[Collection entries]

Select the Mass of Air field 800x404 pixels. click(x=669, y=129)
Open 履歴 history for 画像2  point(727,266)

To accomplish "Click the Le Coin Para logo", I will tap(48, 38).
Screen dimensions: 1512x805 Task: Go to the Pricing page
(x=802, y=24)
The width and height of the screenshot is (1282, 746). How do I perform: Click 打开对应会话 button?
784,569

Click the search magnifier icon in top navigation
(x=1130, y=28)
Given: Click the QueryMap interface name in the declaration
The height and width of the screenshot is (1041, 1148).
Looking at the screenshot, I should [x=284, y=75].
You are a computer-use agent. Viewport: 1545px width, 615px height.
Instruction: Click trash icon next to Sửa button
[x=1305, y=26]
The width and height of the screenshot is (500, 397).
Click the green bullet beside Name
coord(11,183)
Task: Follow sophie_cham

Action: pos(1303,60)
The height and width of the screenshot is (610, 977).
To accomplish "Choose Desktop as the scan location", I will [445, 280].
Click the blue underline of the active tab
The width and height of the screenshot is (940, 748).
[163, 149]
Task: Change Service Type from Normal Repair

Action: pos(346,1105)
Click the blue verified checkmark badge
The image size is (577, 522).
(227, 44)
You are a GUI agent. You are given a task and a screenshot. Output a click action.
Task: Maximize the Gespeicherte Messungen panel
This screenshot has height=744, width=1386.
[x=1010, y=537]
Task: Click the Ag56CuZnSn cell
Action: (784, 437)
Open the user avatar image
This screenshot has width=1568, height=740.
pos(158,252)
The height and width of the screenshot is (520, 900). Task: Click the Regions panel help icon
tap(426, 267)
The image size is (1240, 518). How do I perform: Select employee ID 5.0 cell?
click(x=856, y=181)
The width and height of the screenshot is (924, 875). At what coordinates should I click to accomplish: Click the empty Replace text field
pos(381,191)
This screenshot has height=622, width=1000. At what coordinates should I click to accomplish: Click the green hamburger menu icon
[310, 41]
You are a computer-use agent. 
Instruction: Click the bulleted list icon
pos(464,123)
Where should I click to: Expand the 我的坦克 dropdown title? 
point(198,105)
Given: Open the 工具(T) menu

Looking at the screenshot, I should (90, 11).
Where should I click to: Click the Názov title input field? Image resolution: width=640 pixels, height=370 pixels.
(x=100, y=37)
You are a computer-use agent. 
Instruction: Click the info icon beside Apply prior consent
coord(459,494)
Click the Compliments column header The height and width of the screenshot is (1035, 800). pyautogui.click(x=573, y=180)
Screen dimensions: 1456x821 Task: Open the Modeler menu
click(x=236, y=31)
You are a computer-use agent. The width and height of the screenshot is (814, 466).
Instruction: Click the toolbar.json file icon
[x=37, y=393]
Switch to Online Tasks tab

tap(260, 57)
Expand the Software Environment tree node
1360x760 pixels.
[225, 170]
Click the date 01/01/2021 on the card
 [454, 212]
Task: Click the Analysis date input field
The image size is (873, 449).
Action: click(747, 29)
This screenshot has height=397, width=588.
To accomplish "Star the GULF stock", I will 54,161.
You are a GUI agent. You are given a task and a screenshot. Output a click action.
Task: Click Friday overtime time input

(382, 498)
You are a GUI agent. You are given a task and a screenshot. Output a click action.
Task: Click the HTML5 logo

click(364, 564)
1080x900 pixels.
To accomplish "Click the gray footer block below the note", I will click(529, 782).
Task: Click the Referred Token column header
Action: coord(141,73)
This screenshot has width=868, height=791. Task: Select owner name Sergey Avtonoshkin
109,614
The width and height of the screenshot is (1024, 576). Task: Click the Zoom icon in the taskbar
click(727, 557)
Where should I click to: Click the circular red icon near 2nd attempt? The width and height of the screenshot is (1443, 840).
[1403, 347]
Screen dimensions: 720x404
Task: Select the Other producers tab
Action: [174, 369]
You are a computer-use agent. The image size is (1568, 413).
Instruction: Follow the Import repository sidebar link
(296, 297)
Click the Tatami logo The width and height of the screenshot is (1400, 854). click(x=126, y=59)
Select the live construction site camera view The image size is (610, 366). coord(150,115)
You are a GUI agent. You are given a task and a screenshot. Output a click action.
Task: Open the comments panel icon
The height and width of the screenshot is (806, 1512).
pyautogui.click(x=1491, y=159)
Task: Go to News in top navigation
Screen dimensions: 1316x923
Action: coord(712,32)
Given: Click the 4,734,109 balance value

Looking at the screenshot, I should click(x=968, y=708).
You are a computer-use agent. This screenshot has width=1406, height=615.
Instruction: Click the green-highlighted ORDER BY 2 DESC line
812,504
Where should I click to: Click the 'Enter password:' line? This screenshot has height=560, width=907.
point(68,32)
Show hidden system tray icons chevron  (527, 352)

GOAL OF THE EXERCISE: Transcribe the records in full, keeping every character as it is.

EXERCISE OUTPUT:
Select the Mass of Air field 800x404 pixels. click(x=669, y=129)
Open 履歴 history for 画像2  point(727,266)

To accomplish "Click the Le Coin Para logo", I will tap(48, 38).
Screen dimensions: 1512x805 Task: Go to the Pricing page
(x=802, y=24)
The width and height of the screenshot is (1282, 746). How do I perform: Click 打开对应会话 button?
784,569

Click the search magnifier icon in top navigation
(x=1130, y=28)
Given: Click the QueryMap interface name in the declaration
The height and width of the screenshot is (1041, 1148).
Looking at the screenshot, I should [x=284, y=75].
You are a computer-use agent. Viewport: 1545px width, 615px height.
Instruction: Click trash icon next to Sửa button
[x=1305, y=26]
The width and height of the screenshot is (500, 397).
Click the green bullet beside Name
coord(11,183)
Task: Follow sophie_cham

Action: pos(1303,60)
The height and width of the screenshot is (610, 977).
To accomplish "Choose Desktop as the scan location", I will [445, 280].
Click the blue underline of the active tab
The width and height of the screenshot is (940, 748).
[163, 149]
Task: Change Service Type from Normal Repair

Action: pos(346,1105)
Click the blue verified checkmark badge
The image size is (577, 522).
(227, 44)
You are a GUI agent. You are given a task and a screenshot. Output a click action.
Task: Maximize the Gespeicherte Messungen panel
This screenshot has height=744, width=1386.
[x=1010, y=537]
Task: Click the Ag56CuZnSn cell
Action: (784, 437)
Open the user avatar image
This screenshot has width=1568, height=740.
pos(158,252)
The height and width of the screenshot is (520, 900). Task: Click the Regions panel help icon
tap(426, 267)
The image size is (1240, 518). How do I perform: Select employee ID 5.0 cell?
click(x=856, y=181)
The width and height of the screenshot is (924, 875). At what coordinates should I click to accomplish: Click the empty Replace text field
pos(381,191)
This screenshot has height=622, width=1000. At what coordinates should I click to accomplish: Click the green hamburger menu icon
[310, 41]
You are a computer-use agent. 
Instruction: Click the bulleted list icon
pos(464,123)
Where should I click to: Expand the 我的坦克 dropdown title? 
point(198,105)
Given: Open the 工具(T) menu

Looking at the screenshot, I should (90, 11).
Where should I click to: Click the Názov title input field? Image resolution: width=640 pixels, height=370 pixels.
(x=100, y=37)
You are a computer-use agent. 
Instruction: Click the info icon beside Apply prior consent
coord(459,494)
Click the Compliments column header The height and width of the screenshot is (1035, 800). pyautogui.click(x=573, y=180)
Screen dimensions: 1456x821 Task: Open the Modeler menu
click(x=236, y=31)
You are a computer-use agent. The width and height of the screenshot is (814, 466).
Instruction: Click the toolbar.json file icon
[x=37, y=393]
Switch to Online Tasks tab

tap(260, 57)
Expand the Software Environment tree node
1360x760 pixels.
[225, 170]
Click the date 01/01/2021 on the card
 [454, 212]
Task: Click the Analysis date input field
The image size is (873, 449).
Action: click(747, 29)
This screenshot has height=397, width=588.
To accomplish "Star the GULF stock", I will 54,161.
You are a GUI agent. You are given a task and a screenshot. Output a click action.
Task: Click Friday overtime time input

(382, 498)
You are a GUI agent. You are given a task and a screenshot. Output a click action.
Task: Click the HTML5 logo

click(364, 564)
1080x900 pixels.
To accomplish "Click the gray footer block below the note", I will click(529, 782).
Task: Click the Referred Token column header
Action: coord(141,73)
This screenshot has width=868, height=791. Task: Select owner name Sergey Avtonoshkin
109,614
The width and height of the screenshot is (1024, 576). Task: Click the Zoom icon in the taskbar
click(727, 557)
Where should I click to: Click the circular red icon near 2nd attempt? The width and height of the screenshot is (1443, 840).
[1403, 347]
Screen dimensions: 720x404
Task: Select the Other producers tab
Action: [174, 369]
You are a computer-use agent. The image size is (1568, 413).
Instruction: Follow the Import repository sidebar link
(296, 297)
Click the Tatami logo The width and height of the screenshot is (1400, 854). click(x=126, y=59)
Select the live construction site camera view The image size is (610, 366). coord(150,115)
You are a GUI agent. You are given a task and a screenshot. Output a click action.
Task: Open the comments panel icon
The height and width of the screenshot is (806, 1512).
pyautogui.click(x=1491, y=159)
Task: Go to News in top navigation
Screen dimensions: 1316x923
Action: coord(712,32)
Given: Click the 4,734,109 balance value

Looking at the screenshot, I should click(x=968, y=708).
You are a computer-use agent. This screenshot has width=1406, height=615.
Instruction: Click the green-highlighted ORDER BY 2 DESC line
812,504
Where should I click to: Click the 'Enter password:' line? This screenshot has height=560, width=907.
point(68,32)
Show hidden system tray icons chevron  (527, 352)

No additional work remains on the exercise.